On 22 October 1942, US General Mark W. Clark
met secretly in Algeria with the Resistance in advance of the planned Allied invasion. They agreed to two major points:
1. On D-Day, the Resistance shall take control the strategic points of Algiers; cut the Vichy means of communication; neutralize the 19th Army Corps and the police forces until the arrival of Allied forces; and capture Vichy military and civilian leaders.
2. Since the Resistance were out-numbered by the Vichy armed forces, US special forces would be sent in ahead of the main landings, to take over positions captured by the Resistance.

On 7 November 1942, the BBC broadcast the code message "Hello Robert? Franklin’s coming!" ("Robert" refers to Robert Murphy, US Consul General in French North Africa); "Franklin" to US President Franklin D. Roosevelt.) 110,000 troops under the command of General Eisenhower were to come ashore that night. No notice was given to General de Gaulle and Free France.

Colonel Germain Jousse and General Charles Mast led the Resistance operation. Supplies of arms by the Allies had failed, so very old Lebel Model 1886 rifles, stolen from the military by Colonel Jousse, were distributed to resistance fighters. The fighters were identified by "VP" armbands ("Square Volunteers"). These armbands were originally intended to identify collaborationist volunteers.

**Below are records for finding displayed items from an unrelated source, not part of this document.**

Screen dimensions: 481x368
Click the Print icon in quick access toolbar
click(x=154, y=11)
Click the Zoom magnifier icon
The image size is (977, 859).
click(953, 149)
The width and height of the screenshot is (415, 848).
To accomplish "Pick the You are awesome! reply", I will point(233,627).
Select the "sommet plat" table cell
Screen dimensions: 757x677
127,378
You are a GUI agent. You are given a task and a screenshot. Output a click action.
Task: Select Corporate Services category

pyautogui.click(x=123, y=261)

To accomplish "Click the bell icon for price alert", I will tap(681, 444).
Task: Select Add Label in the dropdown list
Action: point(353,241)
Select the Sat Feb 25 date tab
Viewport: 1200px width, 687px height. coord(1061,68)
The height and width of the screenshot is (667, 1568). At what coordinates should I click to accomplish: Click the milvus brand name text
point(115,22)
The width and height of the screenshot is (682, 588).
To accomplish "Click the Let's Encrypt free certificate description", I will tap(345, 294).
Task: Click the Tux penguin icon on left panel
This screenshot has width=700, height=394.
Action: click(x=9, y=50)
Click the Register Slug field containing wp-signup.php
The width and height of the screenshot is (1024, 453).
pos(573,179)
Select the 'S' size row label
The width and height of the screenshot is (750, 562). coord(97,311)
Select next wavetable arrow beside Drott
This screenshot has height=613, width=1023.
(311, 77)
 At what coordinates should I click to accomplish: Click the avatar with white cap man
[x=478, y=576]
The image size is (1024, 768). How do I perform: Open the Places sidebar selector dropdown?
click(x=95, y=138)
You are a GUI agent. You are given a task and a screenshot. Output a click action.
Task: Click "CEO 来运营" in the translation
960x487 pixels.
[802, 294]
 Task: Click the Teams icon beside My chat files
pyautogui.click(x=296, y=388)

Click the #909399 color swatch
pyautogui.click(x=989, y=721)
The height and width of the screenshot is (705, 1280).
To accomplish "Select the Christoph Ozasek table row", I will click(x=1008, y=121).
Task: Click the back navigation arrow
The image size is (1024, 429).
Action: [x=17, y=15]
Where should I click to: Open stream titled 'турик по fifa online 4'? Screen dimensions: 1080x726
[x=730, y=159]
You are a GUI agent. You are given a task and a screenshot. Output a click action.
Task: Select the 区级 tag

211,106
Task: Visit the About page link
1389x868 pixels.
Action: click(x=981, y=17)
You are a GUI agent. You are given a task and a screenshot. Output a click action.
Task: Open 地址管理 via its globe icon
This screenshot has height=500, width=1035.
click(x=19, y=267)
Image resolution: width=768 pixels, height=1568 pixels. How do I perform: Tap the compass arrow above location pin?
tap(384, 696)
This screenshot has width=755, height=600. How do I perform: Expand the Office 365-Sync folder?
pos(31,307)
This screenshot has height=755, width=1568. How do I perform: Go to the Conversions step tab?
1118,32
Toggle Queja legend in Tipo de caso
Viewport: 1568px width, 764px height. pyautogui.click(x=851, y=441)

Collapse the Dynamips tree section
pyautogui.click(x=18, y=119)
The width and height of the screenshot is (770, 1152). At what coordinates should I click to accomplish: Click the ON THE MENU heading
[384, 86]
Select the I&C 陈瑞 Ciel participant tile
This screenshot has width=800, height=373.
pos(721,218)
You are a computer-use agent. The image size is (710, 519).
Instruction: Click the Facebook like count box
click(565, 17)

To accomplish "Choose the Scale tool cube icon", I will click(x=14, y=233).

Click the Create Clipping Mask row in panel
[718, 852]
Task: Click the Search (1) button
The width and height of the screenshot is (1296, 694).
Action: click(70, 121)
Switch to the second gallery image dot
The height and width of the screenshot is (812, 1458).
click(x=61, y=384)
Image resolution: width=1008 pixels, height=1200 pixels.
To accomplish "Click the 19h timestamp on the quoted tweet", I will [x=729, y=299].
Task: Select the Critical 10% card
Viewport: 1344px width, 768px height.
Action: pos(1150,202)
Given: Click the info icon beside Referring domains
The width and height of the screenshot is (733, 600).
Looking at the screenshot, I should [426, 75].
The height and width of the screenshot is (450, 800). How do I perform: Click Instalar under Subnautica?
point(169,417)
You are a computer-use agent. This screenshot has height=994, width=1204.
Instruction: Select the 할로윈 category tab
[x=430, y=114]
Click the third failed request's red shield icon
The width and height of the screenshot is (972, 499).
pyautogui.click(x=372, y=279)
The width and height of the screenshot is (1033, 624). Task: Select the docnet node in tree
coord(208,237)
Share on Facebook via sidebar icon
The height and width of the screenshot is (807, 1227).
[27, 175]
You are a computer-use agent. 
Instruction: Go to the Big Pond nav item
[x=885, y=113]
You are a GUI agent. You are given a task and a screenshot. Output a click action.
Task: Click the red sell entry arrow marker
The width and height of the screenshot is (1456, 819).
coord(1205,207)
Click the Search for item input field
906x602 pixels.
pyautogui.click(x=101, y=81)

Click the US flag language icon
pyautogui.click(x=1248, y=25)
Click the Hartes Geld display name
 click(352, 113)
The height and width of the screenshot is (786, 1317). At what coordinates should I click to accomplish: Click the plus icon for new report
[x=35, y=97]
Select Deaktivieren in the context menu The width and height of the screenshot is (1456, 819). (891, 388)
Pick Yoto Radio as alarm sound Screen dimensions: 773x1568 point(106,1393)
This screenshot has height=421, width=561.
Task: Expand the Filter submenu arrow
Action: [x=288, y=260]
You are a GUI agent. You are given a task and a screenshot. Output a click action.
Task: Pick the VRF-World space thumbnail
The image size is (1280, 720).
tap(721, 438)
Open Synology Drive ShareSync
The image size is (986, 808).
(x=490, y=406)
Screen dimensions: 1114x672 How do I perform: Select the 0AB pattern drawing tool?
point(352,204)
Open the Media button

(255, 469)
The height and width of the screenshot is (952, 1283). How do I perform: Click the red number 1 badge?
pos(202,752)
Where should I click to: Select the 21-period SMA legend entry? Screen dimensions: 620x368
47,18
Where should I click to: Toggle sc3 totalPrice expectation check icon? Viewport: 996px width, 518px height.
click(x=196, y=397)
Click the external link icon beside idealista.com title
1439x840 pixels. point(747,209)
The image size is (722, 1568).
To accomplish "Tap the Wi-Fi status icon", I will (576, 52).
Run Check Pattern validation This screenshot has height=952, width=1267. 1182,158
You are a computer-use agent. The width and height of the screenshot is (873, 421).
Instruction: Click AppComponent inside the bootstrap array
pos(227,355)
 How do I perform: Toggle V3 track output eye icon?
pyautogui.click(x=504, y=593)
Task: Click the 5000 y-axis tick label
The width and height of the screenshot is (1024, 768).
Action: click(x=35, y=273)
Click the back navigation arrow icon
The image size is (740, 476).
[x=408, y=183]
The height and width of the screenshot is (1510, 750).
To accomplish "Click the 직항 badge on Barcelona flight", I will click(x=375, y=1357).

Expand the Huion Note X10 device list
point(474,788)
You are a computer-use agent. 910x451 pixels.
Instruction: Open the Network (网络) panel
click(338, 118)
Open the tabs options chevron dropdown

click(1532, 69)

At 9:00 PM on 7 November, on orders from General Mast or Colonel Jousse, section leaders of the Group led their fighters to key positions of the city. They seized as the barracks of 19th Army Corps, police stations, the arsenal, telephone exchanges, the office of the Governor General (also known as Summer Palace), the Prefecture, and the headquarters of Radio Algiers. All means of communication of the Vichy forces were sabotaged. The operation was accomplished as early as 1:30 AM on 8 November.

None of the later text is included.